#### [WHAT IS REQUIRED]
Write down exactly what lies from the line containing "Task: Click the" to the end of the records, inclusive, and omit the pictures.

#### [ENTRIES PROVIDED]
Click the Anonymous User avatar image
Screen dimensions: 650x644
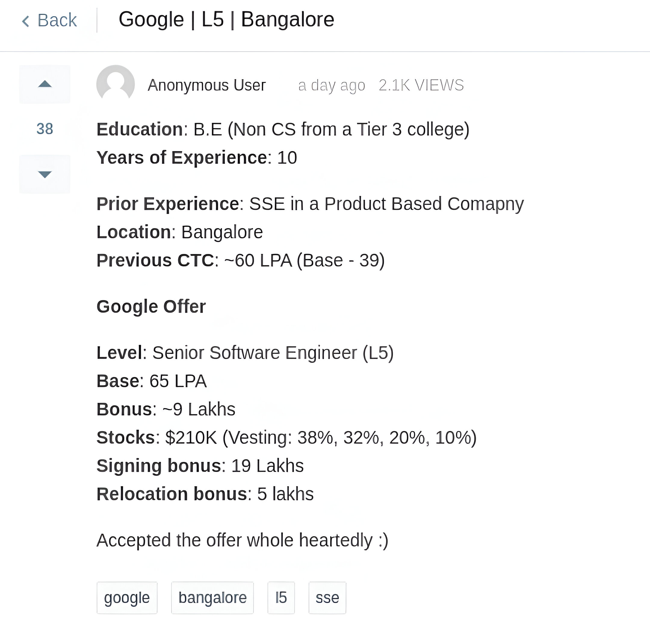[x=115, y=84]
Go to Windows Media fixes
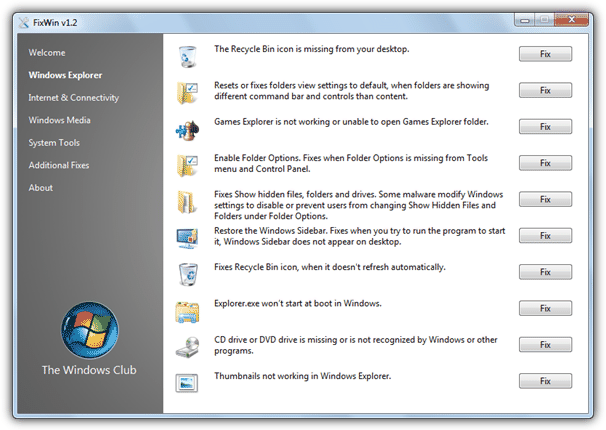 (61, 120)
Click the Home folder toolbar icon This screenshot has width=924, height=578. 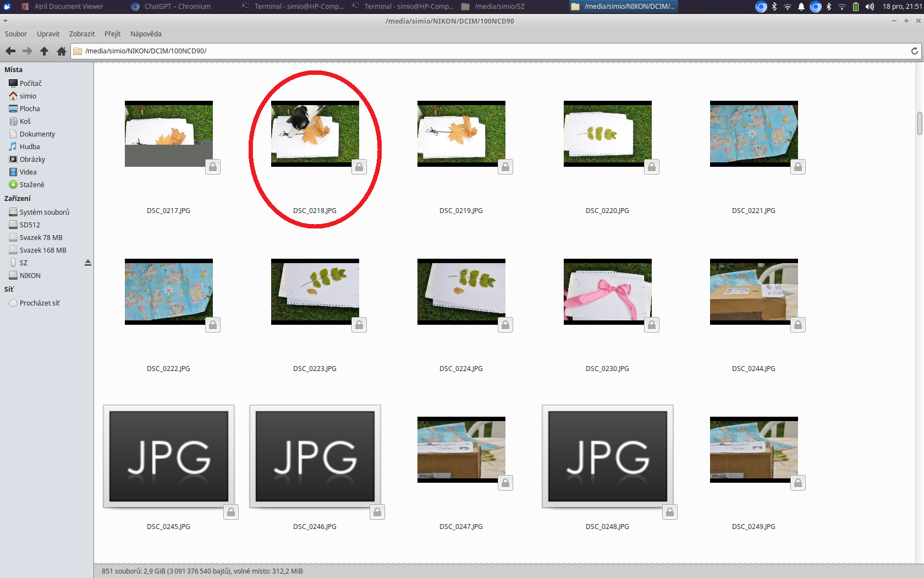coord(61,51)
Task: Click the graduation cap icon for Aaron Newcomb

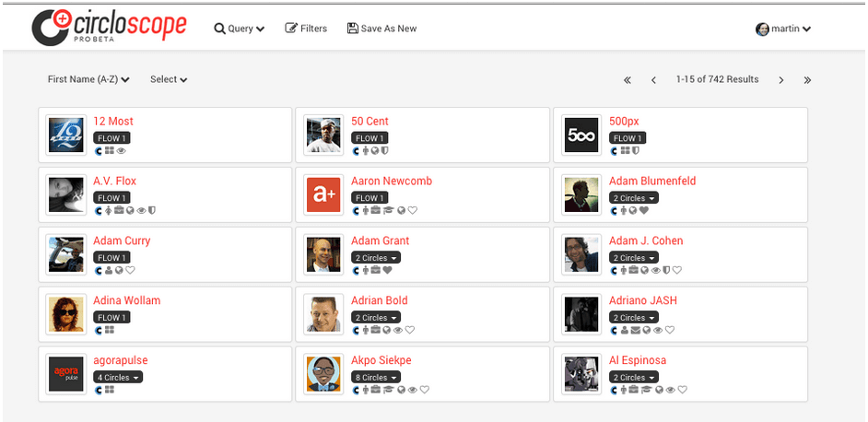Action: pyautogui.click(x=389, y=210)
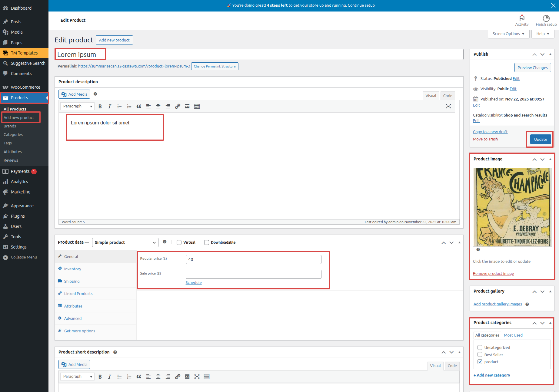Click Remove product image link

(x=493, y=274)
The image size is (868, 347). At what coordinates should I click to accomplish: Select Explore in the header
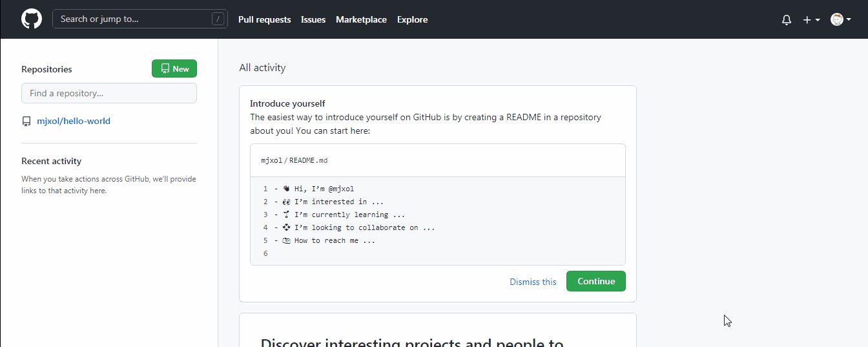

#### [RESULT]
Task: Click the graduation cap icon for Aaron Newcomb

Action: pyautogui.click(x=389, y=210)
Click Remove product image link

(x=493, y=274)
The image size is (868, 347). At what coordinates should I click to accomplish: Select Explore in the header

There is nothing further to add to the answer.